*Work instructions:* Your answer must contain each line of the data, copied exactly.

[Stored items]
--------------------

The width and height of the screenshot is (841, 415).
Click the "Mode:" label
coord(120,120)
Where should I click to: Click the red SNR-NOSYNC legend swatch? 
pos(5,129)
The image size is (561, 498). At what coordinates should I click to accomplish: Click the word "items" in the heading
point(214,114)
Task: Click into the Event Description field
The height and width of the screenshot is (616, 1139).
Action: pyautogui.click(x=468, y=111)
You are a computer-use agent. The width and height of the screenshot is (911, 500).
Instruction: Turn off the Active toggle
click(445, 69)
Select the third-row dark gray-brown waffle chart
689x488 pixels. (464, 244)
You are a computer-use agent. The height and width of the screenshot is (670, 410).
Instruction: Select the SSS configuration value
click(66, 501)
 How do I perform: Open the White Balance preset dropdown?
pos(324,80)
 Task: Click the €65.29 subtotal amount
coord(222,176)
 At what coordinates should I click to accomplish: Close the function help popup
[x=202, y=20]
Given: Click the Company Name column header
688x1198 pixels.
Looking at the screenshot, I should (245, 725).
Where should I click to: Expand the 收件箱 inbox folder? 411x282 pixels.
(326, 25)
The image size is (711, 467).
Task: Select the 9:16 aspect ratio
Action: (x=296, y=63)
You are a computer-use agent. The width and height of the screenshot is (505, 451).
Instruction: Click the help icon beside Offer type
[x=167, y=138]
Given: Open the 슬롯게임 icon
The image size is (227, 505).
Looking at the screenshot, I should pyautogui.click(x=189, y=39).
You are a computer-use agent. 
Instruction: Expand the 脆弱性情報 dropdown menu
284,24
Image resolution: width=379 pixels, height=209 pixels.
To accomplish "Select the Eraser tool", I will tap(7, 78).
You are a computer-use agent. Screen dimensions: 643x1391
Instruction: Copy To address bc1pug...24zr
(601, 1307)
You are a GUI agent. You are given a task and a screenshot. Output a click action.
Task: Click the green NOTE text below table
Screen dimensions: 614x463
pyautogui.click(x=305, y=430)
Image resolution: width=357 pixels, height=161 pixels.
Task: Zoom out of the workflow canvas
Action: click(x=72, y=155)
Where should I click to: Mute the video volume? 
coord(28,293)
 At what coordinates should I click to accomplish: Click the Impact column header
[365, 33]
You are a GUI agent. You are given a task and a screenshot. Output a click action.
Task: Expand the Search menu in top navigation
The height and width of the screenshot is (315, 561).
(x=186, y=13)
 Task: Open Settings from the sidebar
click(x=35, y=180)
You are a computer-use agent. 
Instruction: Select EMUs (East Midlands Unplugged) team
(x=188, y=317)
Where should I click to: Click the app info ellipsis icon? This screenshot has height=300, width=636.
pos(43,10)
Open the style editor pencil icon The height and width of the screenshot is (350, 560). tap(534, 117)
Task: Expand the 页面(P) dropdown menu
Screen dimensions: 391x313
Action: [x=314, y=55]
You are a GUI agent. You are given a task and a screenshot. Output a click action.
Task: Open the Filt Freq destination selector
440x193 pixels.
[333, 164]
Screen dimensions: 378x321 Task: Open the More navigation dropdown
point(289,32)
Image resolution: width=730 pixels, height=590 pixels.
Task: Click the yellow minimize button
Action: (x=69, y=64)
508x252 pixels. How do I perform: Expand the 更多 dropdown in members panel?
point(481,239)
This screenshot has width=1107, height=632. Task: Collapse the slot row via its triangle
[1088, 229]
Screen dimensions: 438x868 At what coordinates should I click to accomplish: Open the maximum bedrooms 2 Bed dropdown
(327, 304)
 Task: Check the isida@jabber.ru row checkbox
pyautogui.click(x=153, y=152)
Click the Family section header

--------------------

*Output:*
The width and height of the screenshot is (841, 415).
Click the "Mode:" label
coord(120,120)
Where should I click to: Click the red SNR-NOSYNC legend swatch? 
pos(5,129)
The image size is (561, 498). At what coordinates should I click to accomplish: Click the word "items" in the heading
point(214,114)
Task: Click into the Event Description field
The height and width of the screenshot is (616, 1139).
Action: pyautogui.click(x=468, y=111)
You are a computer-use agent. The width and height of the screenshot is (911, 500).
Instruction: Turn off the Active toggle
click(445, 69)
Select the third-row dark gray-brown waffle chart
689x488 pixels. (464, 244)
You are a computer-use agent. The height and width of the screenshot is (670, 410).
Instruction: Select the SSS configuration value
click(66, 501)
 How do I perform: Open the White Balance preset dropdown?
pos(324,80)
 Task: Click the €65.29 subtotal amount
coord(222,176)
 At what coordinates should I click to accomplish: Close the function help popup
[x=202, y=20]
Given: Click the Company Name column header
688x1198 pixels.
Looking at the screenshot, I should (245, 725).
Where should I click to: Expand the 收件箱 inbox folder? 411x282 pixels.
(326, 25)
The image size is (711, 467).
Task: Select the 9:16 aspect ratio
Action: (x=296, y=63)
You are a computer-use agent. The width and height of the screenshot is (505, 451).
Instruction: Click the help icon beside Offer type
[x=167, y=138]
Given: Open the 슬롯게임 icon
The image size is (227, 505).
Looking at the screenshot, I should pyautogui.click(x=189, y=39).
You are a computer-use agent. 
Instruction: Expand the 脆弱性情報 dropdown menu
284,24
Image resolution: width=379 pixels, height=209 pixels.
To accomplish "Select the Eraser tool", I will tap(7, 78).
You are a computer-use agent. Screen dimensions: 643x1391
Instruction: Copy To address bc1pug...24zr
(601, 1307)
You are a GUI agent. You are given a task and a screenshot. Output a click action.
Task: Click the green NOTE text below table
Screen dimensions: 614x463
pyautogui.click(x=305, y=430)
Image resolution: width=357 pixels, height=161 pixels.
Task: Zoom out of the workflow canvas
Action: click(x=72, y=155)
Where should I click to: Mute the video volume? 
coord(28,293)
 At what coordinates should I click to accomplish: Click the Impact column header
[365, 33]
You are a GUI agent. You are given a task and a screenshot. Output a click action.
Task: Expand the Search menu in top navigation
The height and width of the screenshot is (315, 561).
(x=186, y=13)
 Task: Open Settings from the sidebar
click(x=35, y=180)
You are a computer-use agent. 
Instruction: Select EMUs (East Midlands Unplugged) team
(x=188, y=317)
Where should I click to: Click the app info ellipsis icon? This screenshot has height=300, width=636.
pos(43,10)
Open the style editor pencil icon The height and width of the screenshot is (350, 560). tap(534, 117)
Task: Expand the 页面(P) dropdown menu
Screen dimensions: 391x313
Action: [x=314, y=55]
You are a GUI agent. You are given a task and a screenshot. Output a click action.
Task: Open the Filt Freq destination selector
440x193 pixels.
[333, 164]
Screen dimensions: 378x321 Task: Open the More navigation dropdown
point(289,32)
Image resolution: width=730 pixels, height=590 pixels.
Task: Click the yellow minimize button
Action: (x=69, y=64)
508x252 pixels. How do I perform: Expand the 更多 dropdown in members panel?
point(481,239)
This screenshot has width=1107, height=632. Task: Collapse the slot row via its triangle
[1088, 229]
Screen dimensions: 438x868 At what coordinates should I click to accomplish: Open the maximum bedrooms 2 Bed dropdown
(327, 304)
 Task: Check the isida@jabber.ru row checkbox
pyautogui.click(x=153, y=152)
Click the Family section header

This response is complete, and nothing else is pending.